Le lendemain au réveil, je suis atteint d’un blues à couper au couteau. Le défi réjouissant de la semaine dernière est mort-né : ma vie a repris son long cours tranquille aux méandres de mon cru. Je retourne à une recherche calculée de longévité et à l’usufruit à petite vitesse de la vie, monotone. L’urgence de l’échéance précipitée a cédé au bien vivre avec une perspective étendue : je passe de l’impératif absolu de vivre l’instant, à une vie programmée avec ses contraintes et ses routines. Une déception mélancolique m’enveloppe de l’intérieur.

Je reconnais mon goût pour la vie au galop, le stress, le risque ; l’adrénaline qui fait brûler les étapes, préférer l’accident à la conduite raisonnable. Fuir l’ennui du quotidien, par un défi flambeur de contraintes : viser le dépassement. La fulgurance d’un présent d’adolescent avide vécue sans penser à la puissance de l’environnement. Suractivité qui essouffle, laisse le cœur battant ; vie intense quel qu’en soit le prix, et son risque mortifère : bien vécu paradoxal, maladif que la chance a su m’éviter de payer le prix fort.

Le contre-choc amorti, le vieil adolescent s’assagit : je vais donner son temps au temps, continuer droit dans mes bottes pour jouir au mieux de la vie, conscient de son effervescence.

07/06/24

Cher Ami,

Allongé en travers du divan de mon bureau, mon livre me tombe des mains ; le silence bruissant de la nature me berce, la douce somnolence d’une sieste d’automne m’emporte.

En fond de toile, le diagnostic médical d’une tomographie en suspend me tracasse jusqu’à l’angoisse. Le crépuscule brumeux du songe dénoue mon estomac : mon incurable optimisme me propose des considérations scientifiques et des calculs de probabilité ineptes : l’altération de l’analyse de sang à l’origine de l’examen d’image entretient mon vague à l’âme. Je lâche prise, et plonge dans l’errance intuitive du sous-monde de la dispersion oiseuse…

L’urgence d’une fin de vie précipitée devient une adrénaline jouisseuse, un mieux vivre immédiat : je savoure l’instant, me dépossède d’autres impositions. Un sentiment de liberté se superpose, écarte les sentiments coupables des dettes et des devoirs : seul avec mon reste à vivre, mon désir déshabillé d’apparences, d’images imposées, laisse tomber le poids de l’histoire.

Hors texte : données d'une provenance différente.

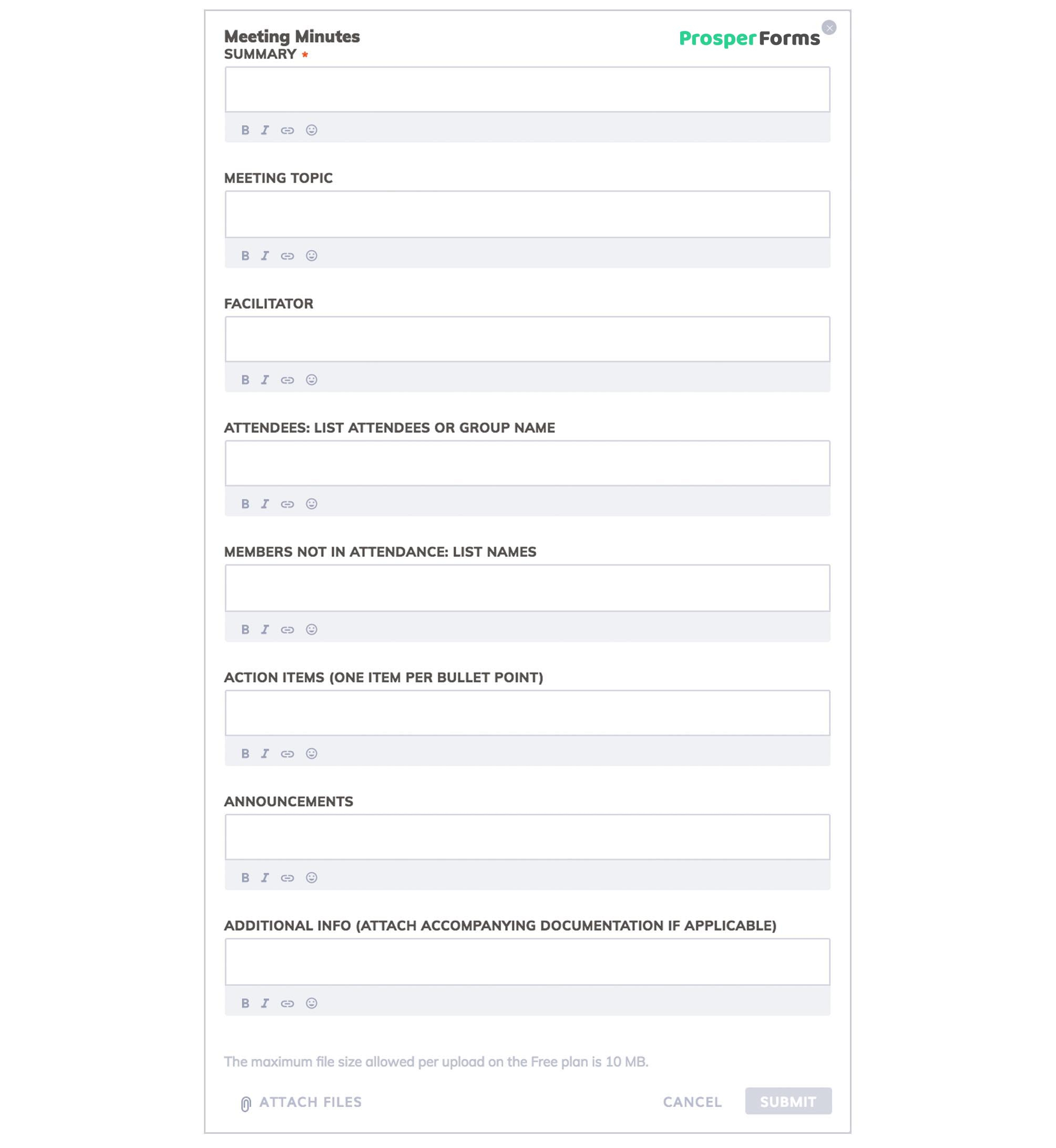This screenshot has height=1148, width=1056.
Task: Click the Italic icon in MEMBERS NOT IN ATTENDANCE toolbar
Action: point(264,628)
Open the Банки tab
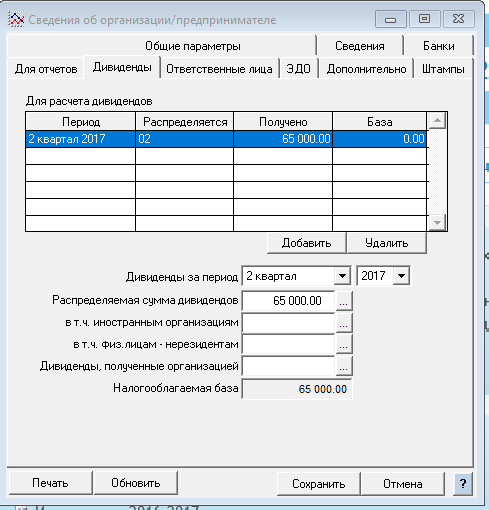Image resolution: width=489 pixels, height=510 pixels. point(439,46)
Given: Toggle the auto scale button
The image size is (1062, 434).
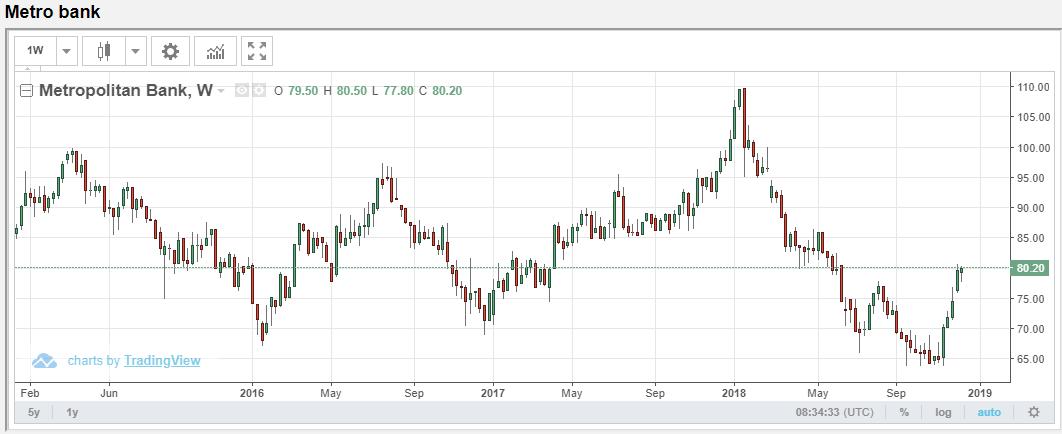Looking at the screenshot, I should pyautogui.click(x=988, y=412).
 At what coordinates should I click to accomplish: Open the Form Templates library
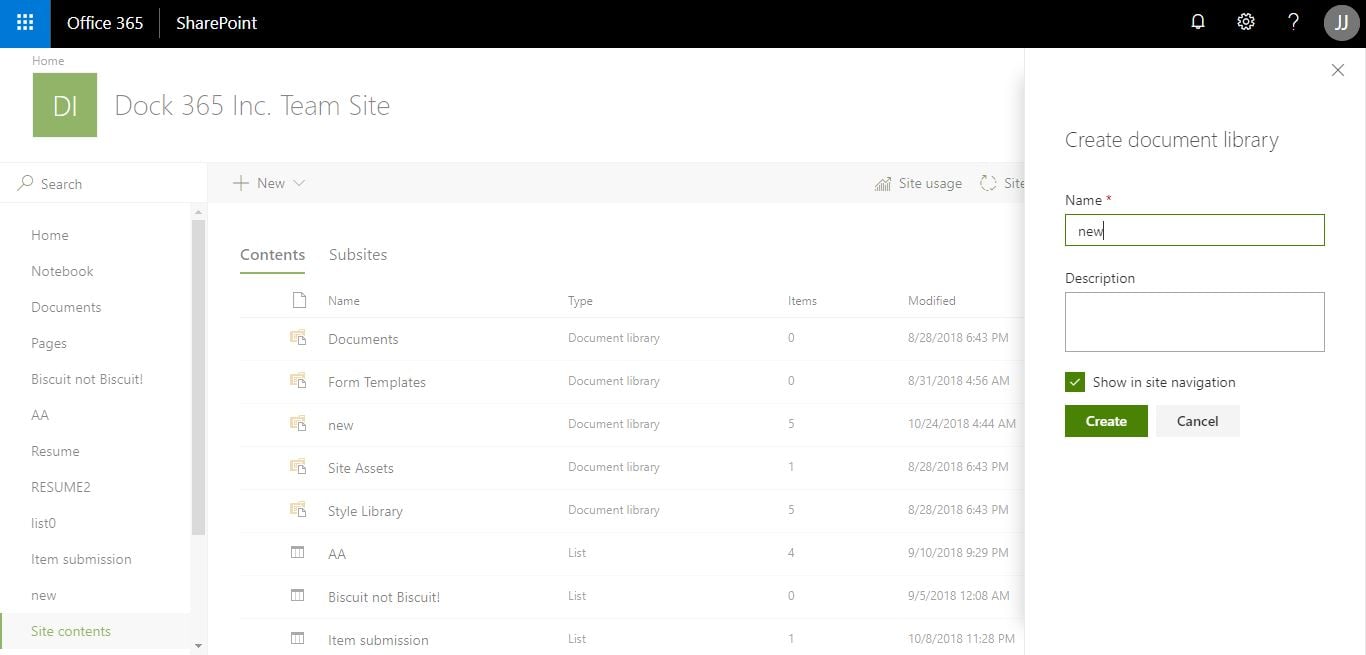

Face à la béance de l’absurde de la fin « avec sa gueule moche *», plus de procrastination, pas plus de moraline : les semblants érigés en besoin s’effondrent.

La frayeur du lendemain, ses décisions et ses conséquences, disparaissent devant la prééminence du fugitif présent : les ténèbres sont repoussées dans les coulisses, la scène des mille péripéties de la réalité me captive. La perspective s’est raccourcie, mais sa nature n’était pas différente : je me berçais d’une échéance à perte de vue, au prix d’affabulations aujourd’hui insensées, qui me détournaient de l’infini présent de la vie.

La priorité vitale me délivre un laisser-passer, le droit au court-circuit, me tranquillise : l’instant imminent s’impose enthousiaste, je respire paisible, vibre de sensations mêlées de réminiscences allègres.

Désirs et sentiments repaginés, complexes et paradoxales, comme transparents, m’accompagnent, bordant la courte avenue en lacet des prochaines heures. Un ciel bleu parcouru de quelques nuages symboliques illumine une courte perspective, Magritte.